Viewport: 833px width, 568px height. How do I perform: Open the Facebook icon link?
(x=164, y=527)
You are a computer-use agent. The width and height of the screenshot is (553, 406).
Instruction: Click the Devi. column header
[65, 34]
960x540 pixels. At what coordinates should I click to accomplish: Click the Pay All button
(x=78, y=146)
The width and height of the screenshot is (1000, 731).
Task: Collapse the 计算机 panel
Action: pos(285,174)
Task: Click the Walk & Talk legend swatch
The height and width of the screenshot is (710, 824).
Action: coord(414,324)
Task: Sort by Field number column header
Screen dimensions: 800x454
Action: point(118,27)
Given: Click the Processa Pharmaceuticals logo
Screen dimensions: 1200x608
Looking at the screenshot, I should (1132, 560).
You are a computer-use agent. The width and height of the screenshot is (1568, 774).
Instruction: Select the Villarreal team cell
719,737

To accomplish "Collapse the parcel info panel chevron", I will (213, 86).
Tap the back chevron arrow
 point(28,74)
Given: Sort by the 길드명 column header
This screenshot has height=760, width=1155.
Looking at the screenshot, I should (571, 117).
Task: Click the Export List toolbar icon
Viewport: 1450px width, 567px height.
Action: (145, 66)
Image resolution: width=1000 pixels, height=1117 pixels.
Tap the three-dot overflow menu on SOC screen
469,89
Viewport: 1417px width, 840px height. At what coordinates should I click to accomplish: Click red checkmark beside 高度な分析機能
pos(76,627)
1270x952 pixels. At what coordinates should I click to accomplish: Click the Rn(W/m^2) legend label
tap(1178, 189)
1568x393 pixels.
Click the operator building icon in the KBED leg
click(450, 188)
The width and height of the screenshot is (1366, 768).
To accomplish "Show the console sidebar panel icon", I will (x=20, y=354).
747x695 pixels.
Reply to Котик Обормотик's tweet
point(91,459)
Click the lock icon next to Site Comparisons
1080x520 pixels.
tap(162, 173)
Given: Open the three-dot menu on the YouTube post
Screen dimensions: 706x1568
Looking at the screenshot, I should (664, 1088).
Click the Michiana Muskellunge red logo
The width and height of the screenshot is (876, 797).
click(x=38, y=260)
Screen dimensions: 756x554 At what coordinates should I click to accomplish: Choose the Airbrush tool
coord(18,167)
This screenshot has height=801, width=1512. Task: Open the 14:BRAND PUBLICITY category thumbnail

* * * *

Note down each line above where the word "Given" occurs.

Given: Click the Processa Pharmaceuticals logo
Given: Sort by the 길드명 column header
Given: Open the three-dot menu on the YouTube post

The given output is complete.